(Page):

# Potential Buy



## Saskia (Aug 26, 2009)

I went to see this horse and really liked her - needs work but good temperament, quiet and cheap. Will just be used as a trail/pleasure horse, maybe a bit of low level jumping or sporting, just for fun. She is 6yo, QHxArab. I was looking at the pictures and started to worry she is "sickle hocked"? Can you guys take a look at give me your opinion of that and any other faults, and what these would effect? I know her feet are bad and such, but just sort of unfix-able conformation faults. Sorry the pics are pretty bad.


----------



## Chopsticks (Mar 11, 2012)

she's not sickle hocked, she actually may be more camped out but hard to judge by the photos. she has long gaskins and a well angled hock which may place her hind legs a bit behind the 'ideal line'. For what you are looking for, this is not a major concern. as you know, the pics are not ideal but I can see that her front legs looks clean, she has nice pasterns, she's a bit fat, shorter through the hip and perhaps a touch long in the back. none of these are critical issues for a pleasure horse if they are kept in good shape and properly worked. for what you are looking for i would be more concerned about how you liked her gaits and her attitude, which you already said is good. get a ppe to make sure there are no major issues and have fun!


----------



## Chopsticks (Mar 11, 2012)

a quick addition, make sure about the saddle placement - looks to me to be an inch or so too forward. And I have a quarab, they are a wonderful cross. Hardy as the day is long, easy keepers (hence her chubbiness) and can go forever without breaking a sweat. I wouldn't trade mine for the world, at 19 he still outperforms all the youngun's!


----------



## rocky pony (Oct 5, 2007)

(Supplied material):

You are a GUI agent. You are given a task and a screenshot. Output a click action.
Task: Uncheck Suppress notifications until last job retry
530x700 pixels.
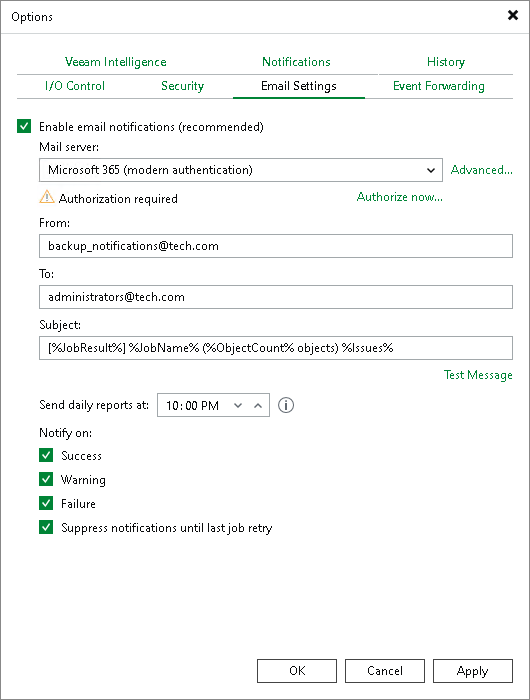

(The problem): In the thread about a potential horse buy, how far off does Chopsticks say the saddle placement looks?

(Answer to this problem): It looks an inch or so too far forward.